3. Cook and Enjoy a Good Meal There is a reason that Jesus spent so much time around meals. He knows that community and conversation naturally gravitate toward good food. Our Sabbath days should be the same. Resting well means thinking and caring about our physical bodies. A weekend filled with relaxation, great conversation, and intimacy with the Lord, can still prove unrestful if all you eat is fast food. The next time you have a day to rest, consider spending time in the kitchen with friends or family. If you don’t know how to cook, try an easy recipe or ask someone to teach you. Making a meal doesn’t have to be labor intensive for it to be incredibly worthwhile. The end result will fill up more than just your stomach.

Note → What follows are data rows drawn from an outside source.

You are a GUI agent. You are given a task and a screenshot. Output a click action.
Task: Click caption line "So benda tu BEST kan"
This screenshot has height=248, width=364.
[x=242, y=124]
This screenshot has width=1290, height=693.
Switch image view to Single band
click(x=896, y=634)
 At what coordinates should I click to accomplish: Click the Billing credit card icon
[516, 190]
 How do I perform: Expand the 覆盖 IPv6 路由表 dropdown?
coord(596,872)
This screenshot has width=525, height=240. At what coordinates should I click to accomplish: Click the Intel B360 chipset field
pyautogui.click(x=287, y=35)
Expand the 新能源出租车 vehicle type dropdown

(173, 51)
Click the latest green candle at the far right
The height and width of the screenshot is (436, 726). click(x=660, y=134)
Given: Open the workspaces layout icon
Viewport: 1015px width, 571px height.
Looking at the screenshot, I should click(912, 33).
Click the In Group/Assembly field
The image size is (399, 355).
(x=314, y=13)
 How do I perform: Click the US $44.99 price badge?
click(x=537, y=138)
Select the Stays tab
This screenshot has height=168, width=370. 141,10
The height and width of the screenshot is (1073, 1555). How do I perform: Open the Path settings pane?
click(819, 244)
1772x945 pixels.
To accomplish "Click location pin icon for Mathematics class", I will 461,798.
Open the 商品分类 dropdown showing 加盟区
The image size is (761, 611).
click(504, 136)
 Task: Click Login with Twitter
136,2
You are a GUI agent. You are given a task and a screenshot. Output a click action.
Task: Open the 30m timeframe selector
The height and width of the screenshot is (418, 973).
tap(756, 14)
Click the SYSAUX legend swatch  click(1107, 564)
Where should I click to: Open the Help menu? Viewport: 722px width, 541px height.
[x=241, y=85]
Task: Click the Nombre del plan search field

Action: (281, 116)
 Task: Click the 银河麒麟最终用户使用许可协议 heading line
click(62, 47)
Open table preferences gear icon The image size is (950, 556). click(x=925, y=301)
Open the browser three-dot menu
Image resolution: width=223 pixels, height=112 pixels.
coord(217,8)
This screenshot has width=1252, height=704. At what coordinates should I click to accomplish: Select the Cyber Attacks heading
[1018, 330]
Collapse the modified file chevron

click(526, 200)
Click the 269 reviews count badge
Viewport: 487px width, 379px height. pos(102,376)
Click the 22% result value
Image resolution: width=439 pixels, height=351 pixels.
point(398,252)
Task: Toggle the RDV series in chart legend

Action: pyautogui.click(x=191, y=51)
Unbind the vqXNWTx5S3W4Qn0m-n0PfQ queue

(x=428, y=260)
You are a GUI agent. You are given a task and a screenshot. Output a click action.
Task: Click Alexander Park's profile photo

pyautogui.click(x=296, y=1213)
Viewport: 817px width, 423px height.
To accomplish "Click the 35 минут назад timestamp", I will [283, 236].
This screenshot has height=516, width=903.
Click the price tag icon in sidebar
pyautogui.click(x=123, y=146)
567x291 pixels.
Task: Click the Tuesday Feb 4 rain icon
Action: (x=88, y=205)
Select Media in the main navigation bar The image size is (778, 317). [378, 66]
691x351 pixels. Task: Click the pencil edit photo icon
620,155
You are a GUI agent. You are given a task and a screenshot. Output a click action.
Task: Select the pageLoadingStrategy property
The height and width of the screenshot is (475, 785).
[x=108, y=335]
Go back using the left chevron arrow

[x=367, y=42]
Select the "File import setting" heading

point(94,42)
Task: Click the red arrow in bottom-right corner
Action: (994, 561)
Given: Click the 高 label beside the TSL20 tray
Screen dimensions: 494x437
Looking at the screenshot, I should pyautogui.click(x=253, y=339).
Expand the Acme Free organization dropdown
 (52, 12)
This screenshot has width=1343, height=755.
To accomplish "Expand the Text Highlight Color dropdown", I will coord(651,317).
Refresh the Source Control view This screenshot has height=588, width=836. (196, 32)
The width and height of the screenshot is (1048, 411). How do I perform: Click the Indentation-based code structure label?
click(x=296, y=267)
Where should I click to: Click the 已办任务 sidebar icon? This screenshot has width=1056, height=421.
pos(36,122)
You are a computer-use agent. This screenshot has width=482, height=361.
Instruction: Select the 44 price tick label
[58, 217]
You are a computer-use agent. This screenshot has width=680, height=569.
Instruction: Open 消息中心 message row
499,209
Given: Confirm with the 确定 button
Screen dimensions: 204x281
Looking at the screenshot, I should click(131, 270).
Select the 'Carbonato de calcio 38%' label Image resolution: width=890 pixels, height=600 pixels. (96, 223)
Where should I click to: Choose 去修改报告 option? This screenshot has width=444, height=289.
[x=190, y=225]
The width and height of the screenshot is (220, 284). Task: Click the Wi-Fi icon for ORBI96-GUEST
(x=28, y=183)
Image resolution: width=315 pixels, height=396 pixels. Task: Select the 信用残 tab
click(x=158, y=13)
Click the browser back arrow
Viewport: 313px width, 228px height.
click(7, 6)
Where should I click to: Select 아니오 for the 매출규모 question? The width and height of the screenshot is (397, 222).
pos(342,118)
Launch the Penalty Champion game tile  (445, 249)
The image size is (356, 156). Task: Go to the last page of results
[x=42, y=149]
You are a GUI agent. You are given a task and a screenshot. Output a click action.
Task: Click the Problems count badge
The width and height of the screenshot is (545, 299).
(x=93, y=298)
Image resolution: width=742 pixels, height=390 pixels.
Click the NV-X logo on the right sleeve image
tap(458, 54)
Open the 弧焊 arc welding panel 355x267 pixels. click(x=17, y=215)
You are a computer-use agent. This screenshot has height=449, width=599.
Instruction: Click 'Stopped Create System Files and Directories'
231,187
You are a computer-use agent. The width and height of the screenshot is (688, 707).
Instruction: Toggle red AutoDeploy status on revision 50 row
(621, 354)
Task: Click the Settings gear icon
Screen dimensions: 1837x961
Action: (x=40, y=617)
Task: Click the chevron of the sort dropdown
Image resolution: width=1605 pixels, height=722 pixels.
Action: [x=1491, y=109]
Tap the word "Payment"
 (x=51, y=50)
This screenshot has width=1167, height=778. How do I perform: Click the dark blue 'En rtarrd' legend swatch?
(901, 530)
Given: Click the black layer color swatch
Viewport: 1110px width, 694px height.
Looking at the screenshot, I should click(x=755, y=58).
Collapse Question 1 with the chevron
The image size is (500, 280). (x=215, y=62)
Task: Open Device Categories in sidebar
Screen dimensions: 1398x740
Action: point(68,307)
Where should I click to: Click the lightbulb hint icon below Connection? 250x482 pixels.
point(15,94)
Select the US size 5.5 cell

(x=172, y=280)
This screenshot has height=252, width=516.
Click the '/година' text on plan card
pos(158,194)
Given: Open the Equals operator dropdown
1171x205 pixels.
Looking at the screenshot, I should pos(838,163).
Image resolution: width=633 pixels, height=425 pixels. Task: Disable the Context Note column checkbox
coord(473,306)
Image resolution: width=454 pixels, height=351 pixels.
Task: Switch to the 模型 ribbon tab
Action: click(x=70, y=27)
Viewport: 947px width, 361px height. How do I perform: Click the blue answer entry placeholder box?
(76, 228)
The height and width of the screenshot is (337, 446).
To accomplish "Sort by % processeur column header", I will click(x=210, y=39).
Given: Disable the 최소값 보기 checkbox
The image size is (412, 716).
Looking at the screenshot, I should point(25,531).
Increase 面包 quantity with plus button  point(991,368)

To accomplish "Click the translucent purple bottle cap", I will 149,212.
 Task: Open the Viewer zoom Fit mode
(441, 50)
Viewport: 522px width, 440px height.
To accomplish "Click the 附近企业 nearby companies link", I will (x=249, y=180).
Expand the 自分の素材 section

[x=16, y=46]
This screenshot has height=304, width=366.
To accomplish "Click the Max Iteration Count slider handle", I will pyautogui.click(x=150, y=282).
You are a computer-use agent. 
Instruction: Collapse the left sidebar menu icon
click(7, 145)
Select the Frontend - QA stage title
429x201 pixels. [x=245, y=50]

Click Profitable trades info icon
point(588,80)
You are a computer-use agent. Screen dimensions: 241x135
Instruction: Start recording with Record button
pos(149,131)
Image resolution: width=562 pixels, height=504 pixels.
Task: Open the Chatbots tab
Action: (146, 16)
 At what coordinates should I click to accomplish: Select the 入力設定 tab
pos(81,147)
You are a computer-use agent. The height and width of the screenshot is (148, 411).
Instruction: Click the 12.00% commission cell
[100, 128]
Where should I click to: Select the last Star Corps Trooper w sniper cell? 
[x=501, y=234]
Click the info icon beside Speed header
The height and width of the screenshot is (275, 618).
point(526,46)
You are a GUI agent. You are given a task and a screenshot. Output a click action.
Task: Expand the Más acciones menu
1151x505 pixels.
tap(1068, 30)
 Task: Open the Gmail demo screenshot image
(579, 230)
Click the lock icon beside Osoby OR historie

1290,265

4. Spend Time Outside The natural world is an incredible gift, but it’s easy for our rest to be completely detached from it. The comfort of air conditioning, couches, and televisions make staying inside feel all too tempting. However, if you are wanting a weekend to feel truly restful, try spending some amount of it outside. Go on a walk or a picnic. Find a trail you can explore with friends. Watch a sunset or listen to the birds. God crafted our world with beauty so that we might appreciate and give thanks to him. Stepping outside gives you a chance to cherish God’s good gifts.
5. Get Some Sleep It’s possible to have too much of a good thing. Don’t let staying up too late counteract all your rest. As the Sabbath comes to a close, be diligent to protect your sleep. If you feel the pressure to prepare for tomorrow, remember that tomorrow will have enough problems of its own (Matthew 6:34). Whatever practices you put into place for your Sabbath don’t turn them off at 8PM. Continue to let rest, communion with Jesus, and thoughtfulness define your day.
As you contemplate resting well, remember that the Sabbath is ultimately about Jesus. When we commune with God, it is his rest that we enter into (Hebrew 4:9-10). So, as you seek to rest, recharge, or relax, know that true restoration doesn’t come from a set of activities or from avoiding hard work. True restoration comes from Jesus.
Taking the Sabbath more seriously will eventually transform the other parts of your week. When you understand how you benefit from a rhythm of work and rest, you will start wanting to apply these things to your weekdays as well. The irony is that all of the practices above are beneficial every day of the week.